All lines holding the string "Happiness" should be copied from the data below.

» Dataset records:
*** Begin section ***

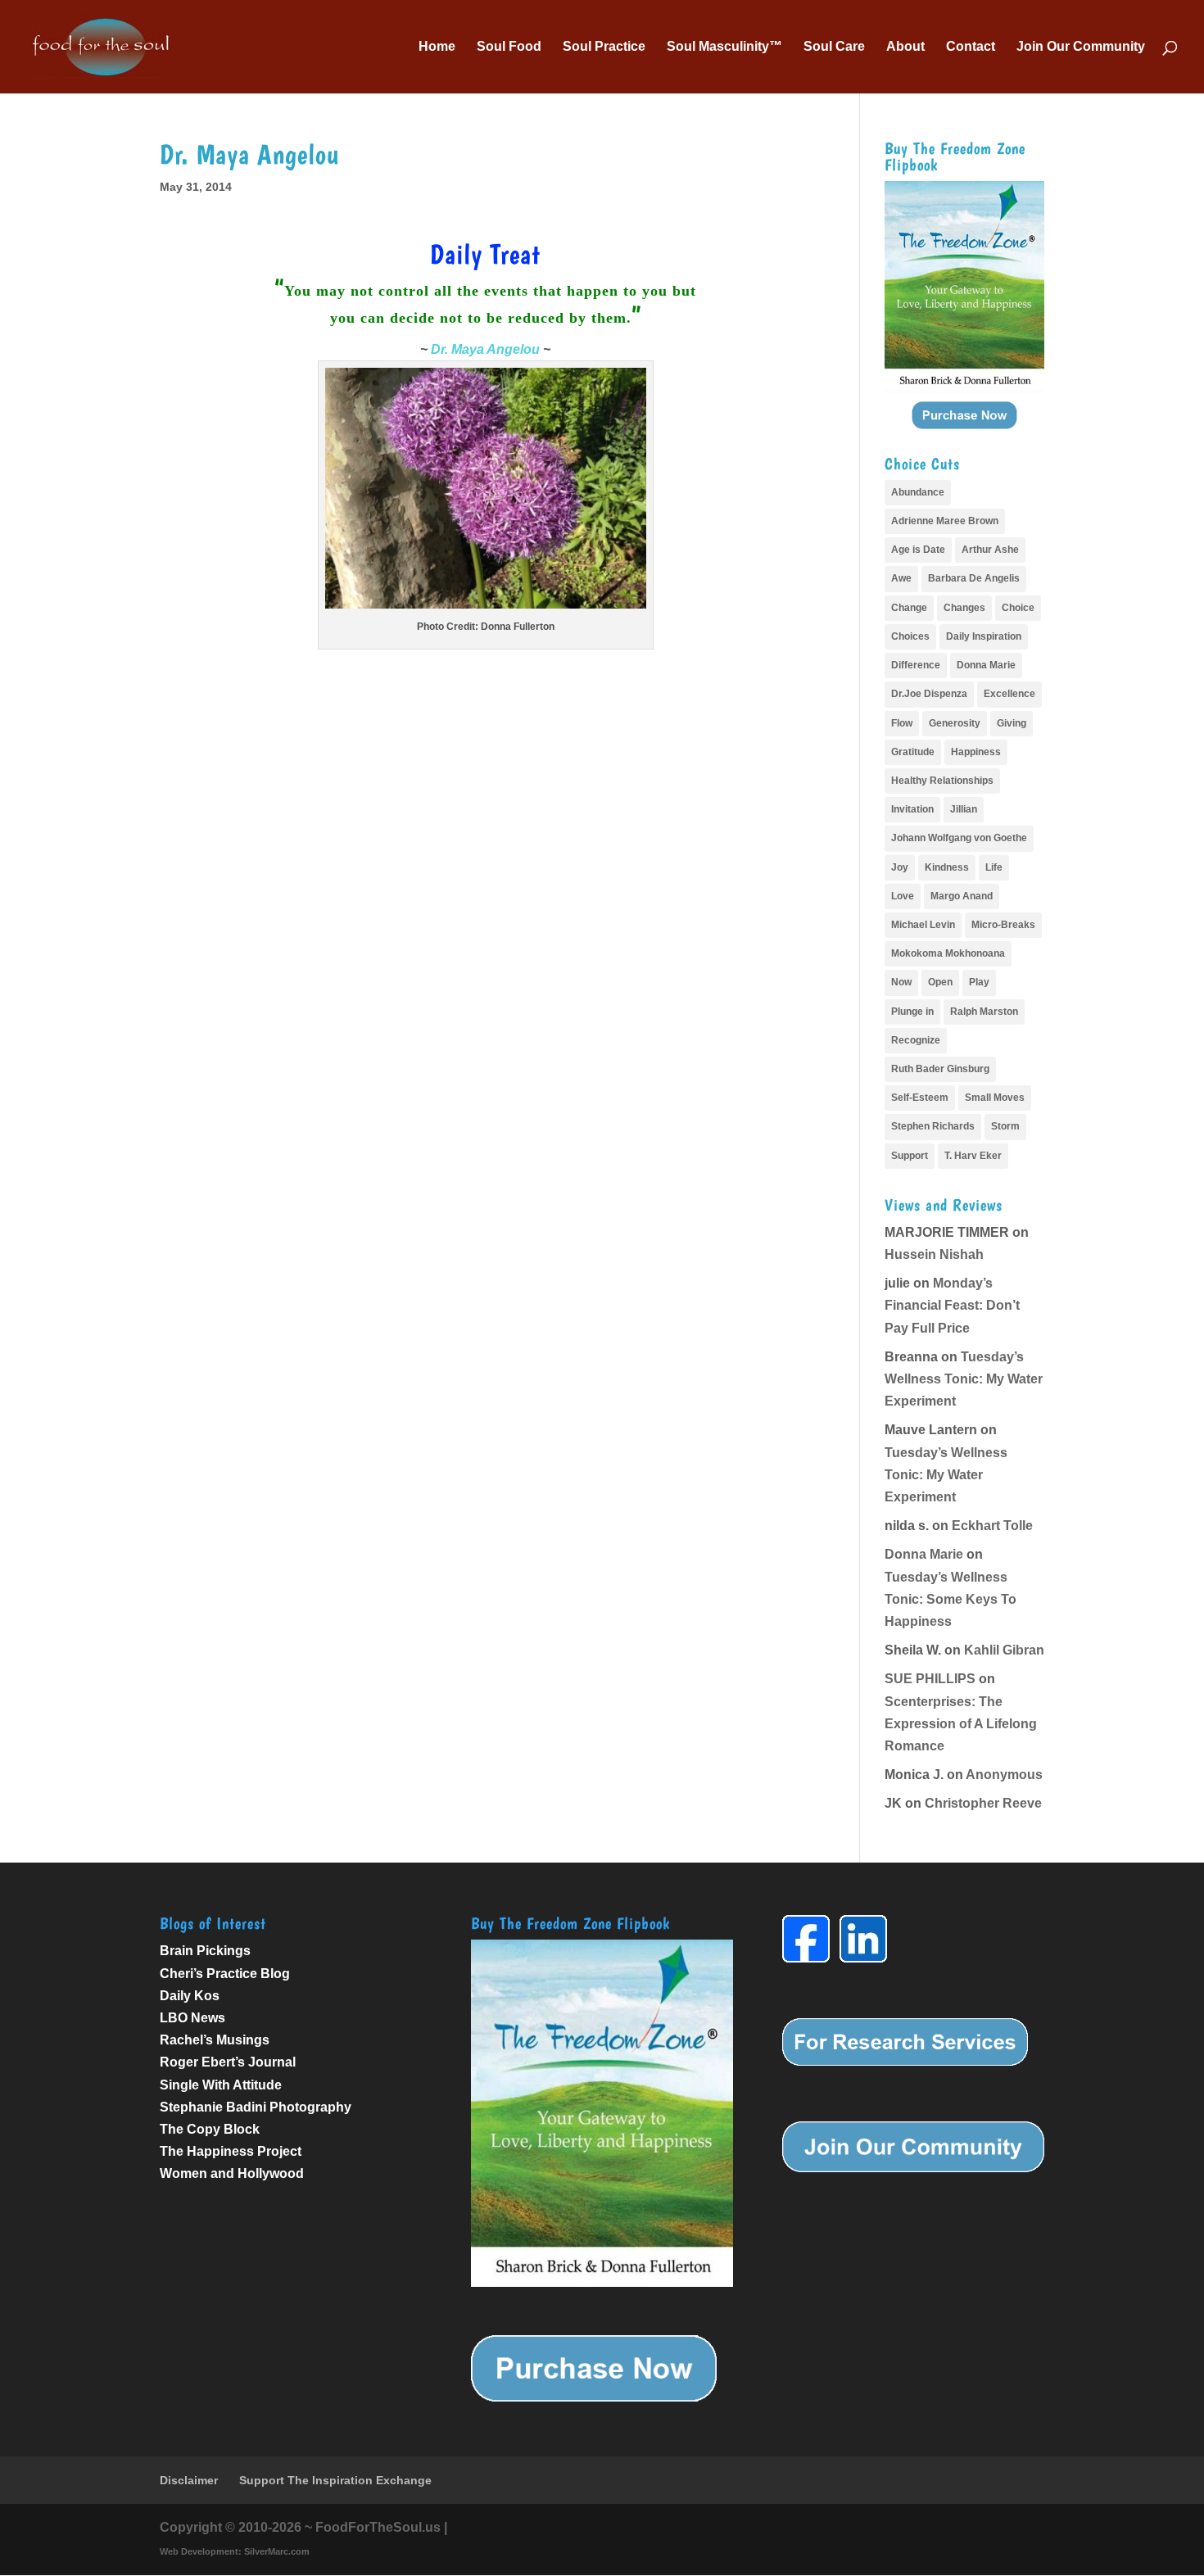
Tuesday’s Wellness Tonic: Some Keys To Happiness (950, 1599)
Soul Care (834, 47)
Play (979, 982)
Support (909, 1155)
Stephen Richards (933, 1126)
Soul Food (509, 47)
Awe (901, 578)
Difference (915, 665)
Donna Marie (986, 665)
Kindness (947, 867)
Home (437, 47)
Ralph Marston (984, 1011)
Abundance (917, 492)
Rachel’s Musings (214, 2040)
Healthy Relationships (942, 780)
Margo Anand (961, 896)
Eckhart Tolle (992, 1525)
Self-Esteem (919, 1097)
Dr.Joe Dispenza (929, 693)
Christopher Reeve (983, 1803)
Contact (970, 47)
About (905, 47)
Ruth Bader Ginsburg (940, 1069)
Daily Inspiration (983, 636)
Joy (899, 867)
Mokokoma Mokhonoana (948, 953)
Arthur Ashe (990, 549)
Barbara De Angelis (974, 578)
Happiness (976, 752)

*** End section ***

» RESPONSE TO THE EXERCISE:
Tuesday’s Wellness Tonic: Some Keys To Happiness (950, 1599)
Happiness (976, 752)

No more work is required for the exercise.